▶ _Texte à lire_
....

Posté par: admin Il y a 10 années, 12 mois
Entretien avec Vincent Puig, fondateur avec Andrew Gerzso du Forum , et Arshia Cont.
Les origines du Forum Ircam et quelques perspectives
Propos recueillis par Paola Palumbo
Le Forum Ircam a été créé en 1993 à l’initiative de Vincent Puig et Andrew Gerzso.
Il regroupe aujourd’hui plus de deux mille utilisateurs (ingénieurs du son, compositeurs, performeurs, chercheurs, enseignants, designers sonores) dans le monde entier. Depuis vingt ans, ce sont plusieurs milliers d’utilisateurs qui ont contribué au Forum.
« Mais toutes les idées étaient là ! » affirme Vincent Puig, actuel directeur adjoint de l’IRI (Institut de Recherche et d'Innovation).
Nous avons enquêté sur les origines de cette aventure avec Vincent Puig (V.P.) et nous les avons mises en rapport avec les perspectives de développement proposées par Arshia Cont (A.C.), actuel directeur du Forum.
Quelle était l’idée de départ ?
V.P. Si on a un regard rétrospectif sur ce qui s’est passé à la création du Forum, on y retrouve déjà une thématique qui a été largement mise en avant par les sociologues, les philosophes et les médiateurs de la culture et de l’art : la figure de l’amateur.

....

▶ _Données recueillies_
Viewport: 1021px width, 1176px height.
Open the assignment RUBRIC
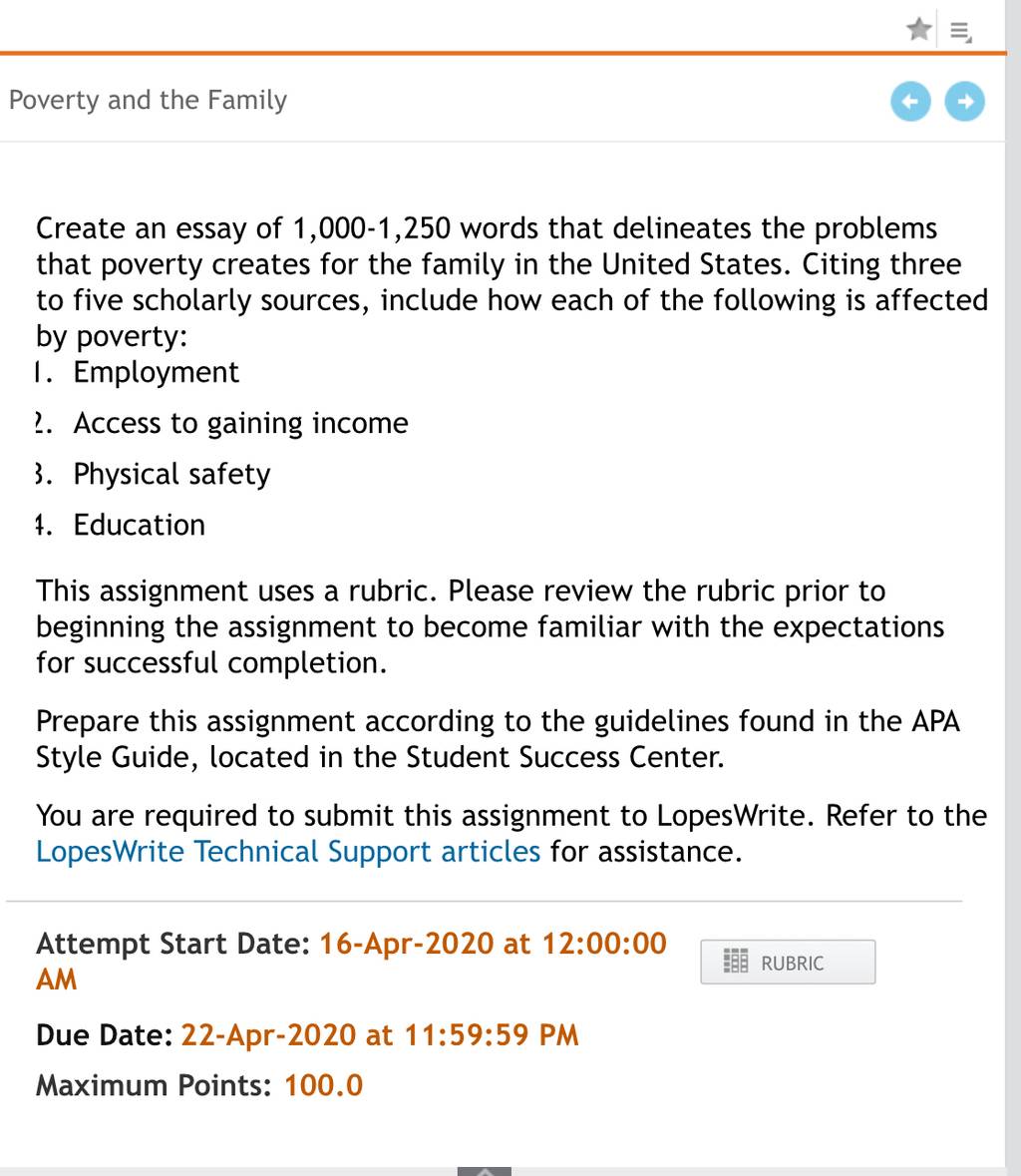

....

▶ _Consigne_
Reproduisez à l'identique le passage de l'entretien sur le Forum Ircam, en commençant par « Il regroupe aujourd’hui » et en continuant jusqu'à « de départ ? ».

▶ _Réponse complète_
Il regroupe aujourd’hui plus de deux mille utilisateurs (ingénieurs du son, compositeurs, performeurs, chercheurs, enseignants, designers sonores) dans le monde entier. Depuis vingt ans, ce sont plusieurs milliers d’utilisateurs qui ont contribué au Forum.
« Mais toutes les idées étaient là ! » affirme Vincent Puig, actuel directeur adjoint de l’IRI (Institut de Recherche et d'Innovation).
Nous avons enquêté sur les origines de cette aventure avec Vincent Puig (V.P.) et nous les avons mises en rapport avec les perspectives de développement proposées par Arshia Cont (A.C.), actuel directeur du Forum.
Quelle était l’idée de départ ?